• **Task requirements**:
In the records below, find the line that holds "At what coordinates". Restate it and every later line exactly, stopping at the end and skipping pictures.

[Records from a data collection]
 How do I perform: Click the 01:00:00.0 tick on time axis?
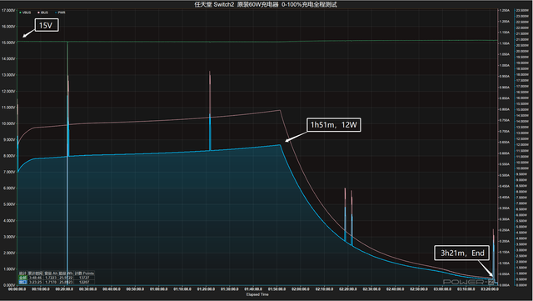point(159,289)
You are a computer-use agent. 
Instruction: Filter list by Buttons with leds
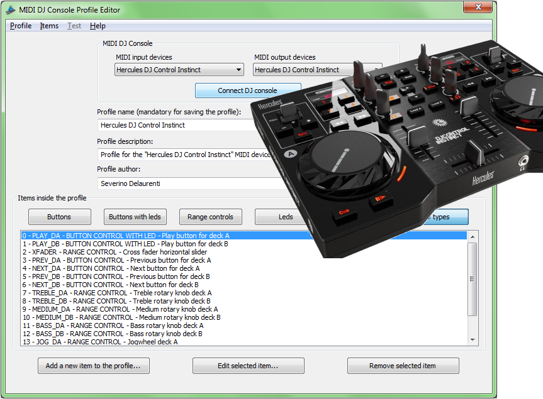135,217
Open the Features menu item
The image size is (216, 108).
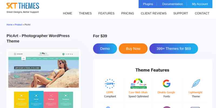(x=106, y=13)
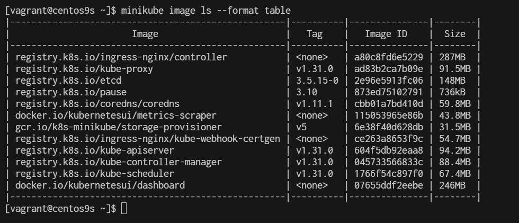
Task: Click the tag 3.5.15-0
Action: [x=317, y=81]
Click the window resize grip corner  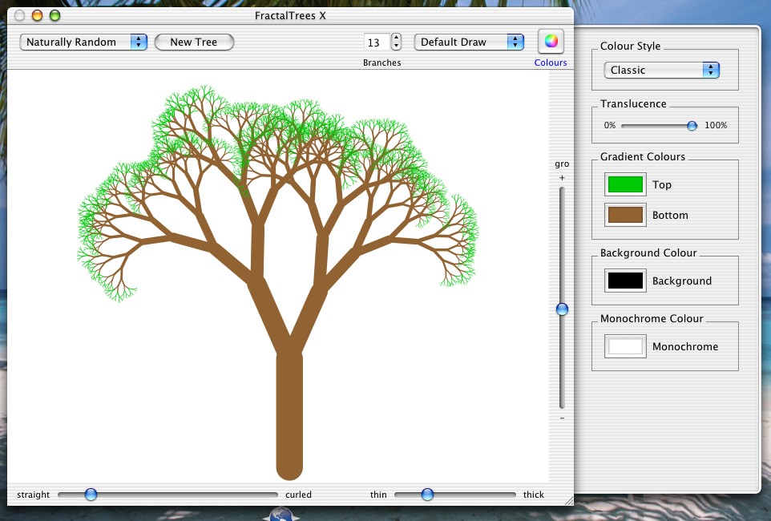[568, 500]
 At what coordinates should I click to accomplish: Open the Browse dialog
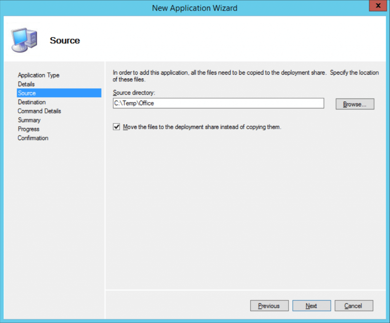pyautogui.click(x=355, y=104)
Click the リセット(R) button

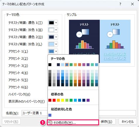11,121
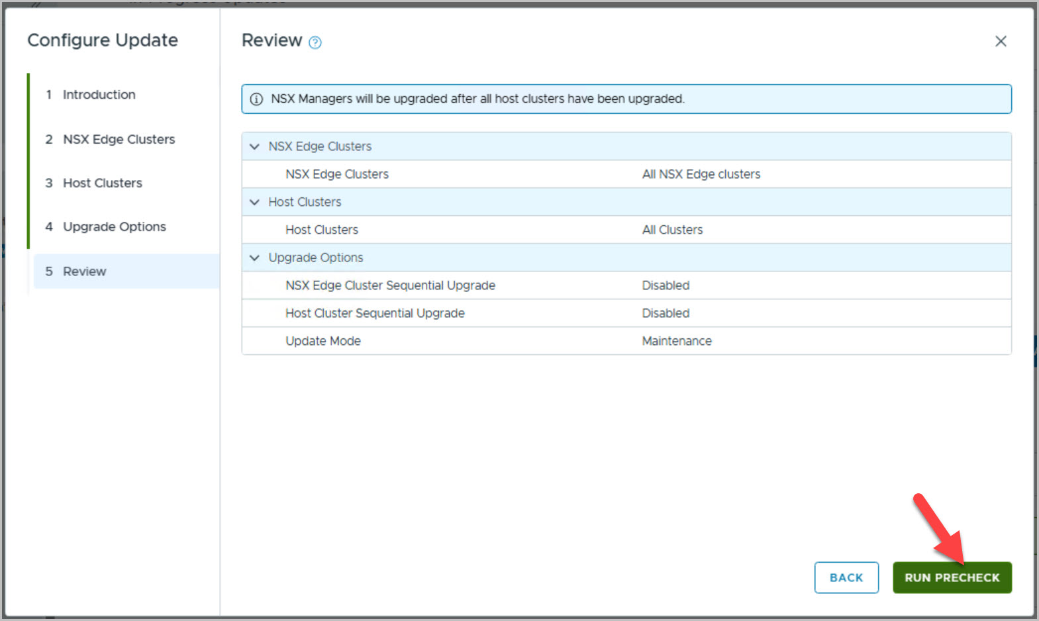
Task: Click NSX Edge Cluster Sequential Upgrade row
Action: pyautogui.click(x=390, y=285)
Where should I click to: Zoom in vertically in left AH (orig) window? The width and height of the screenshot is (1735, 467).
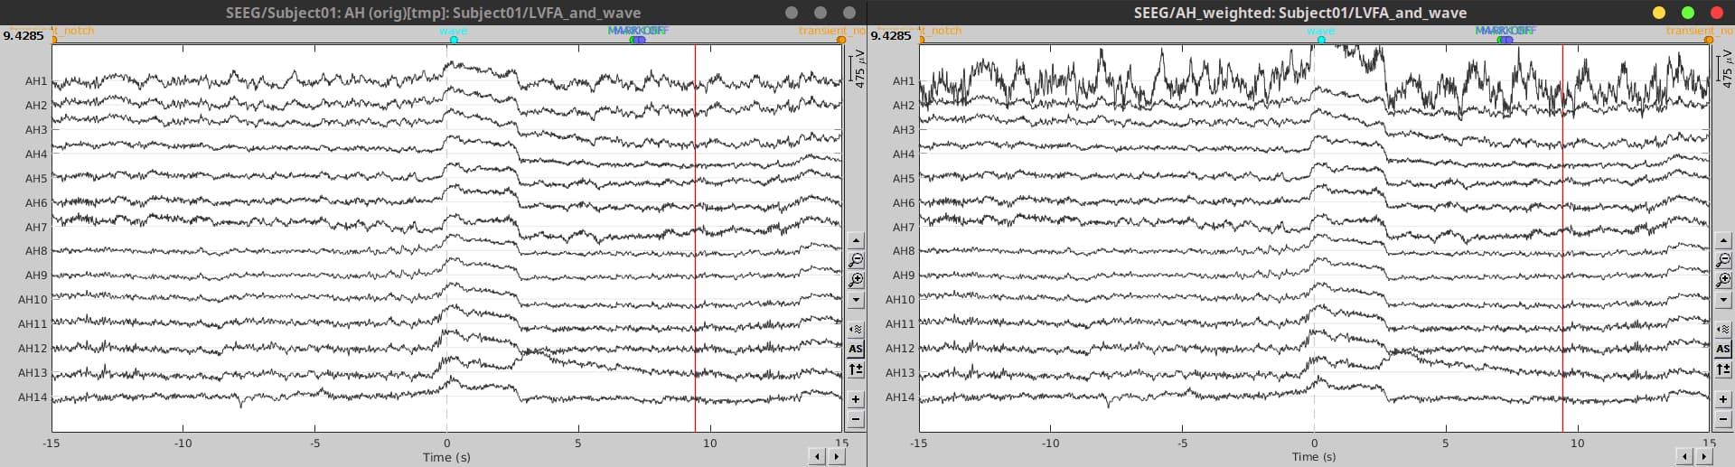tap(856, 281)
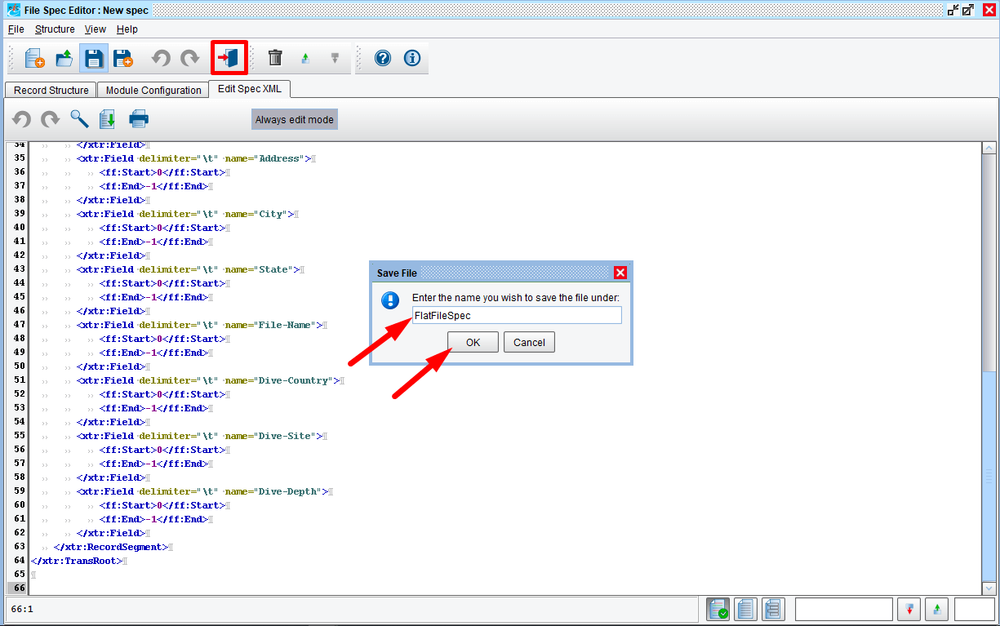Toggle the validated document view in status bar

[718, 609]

• **Exercise solution**:
 At what coordinates should I click to accomplish: Open the Browse dialog
pyautogui.click(x=355, y=104)
Click the リセット(R) button

11,121
Task: Click NSX Edge Cluster Sequential Upgrade row
Action: pyautogui.click(x=390, y=285)
Where should I click to: Zoom in vertically in left AH (orig) window? The width and height of the screenshot is (1735, 467).
tap(856, 281)
Toggle the validated document view in status bar

[718, 609]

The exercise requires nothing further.